An aid convoy entered the besieged rebel-held Syrian town of Madaya on Monday, where more than two dozen people are reported to have starved to death. Humanitarian aid also entered the Shiite villages of Foua and Kafraya in Idlib province.
Red Crescent (the humanitarian organisation) trucks carrying food and medical supplies travelling with UN vehicles on Monday evening entered Madaya, where some 42,000 people have been living under a government siege for months.
A remote mountainous town near the Lebanese border, Madaya has been under a longstanding siege particularly by Hezbollah militants supporting President Bashar al-Assad’s regime.
Monday’s aid delivery came after the Doctors Without Borders (also known as Médecins sans frontières) charity said some 28 people had died of starvation in the town since December 1, including a nine-year-old boy in recent days.
Residents have described desperate scenes, saying they had been reduced to eating weeds and paying exorbitant prices for what little food could be smuggled through the siege.
Aid workers found the Syrians suffering from starvation, malnourishment and other illnesses during a visit to a hospital in Madaya, said UN aid chief Stephen O’Brien.
______________________________
ACTIVITY 1: Update the Madaya report between "Red Crescent (the" and "through the siege.", inclusive, replacing "siege" with "blockade".
ACTIVITY 2: According to the Madaya report, how many people have been living under the government siege in Madaya?

THE DATA:
______________________________
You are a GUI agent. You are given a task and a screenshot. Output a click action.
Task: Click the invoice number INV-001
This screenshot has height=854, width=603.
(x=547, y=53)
______________________________
EXERCISE ANSWER 1:
Red Crescent (the humanitarian organisation) trucks carrying food and medical supplies travelling with UN vehicles on Monday evening entered Madaya, where some 42,000 people have been living under a government blockade for months.
A remote mountainous town near the Lebanese border, Madaya has been under a longstanding blockade particularly by Hezbollah militants supporting President Bashar al-Assad’s regime.
Monday’s aid delivery came after the Doctors Without Borders (also known as Médecins sans frontières) charity said some 28 people had died of starvation in the town since December 1, including a nine-year-old boy in recent days.
Residents have described desperate scenes, saying they had been reduced to eating weeds and paying exorbitant prices for what little food could be smuggled through the blockade.

EXERCISE ANSWER 2: Some 42,000 people.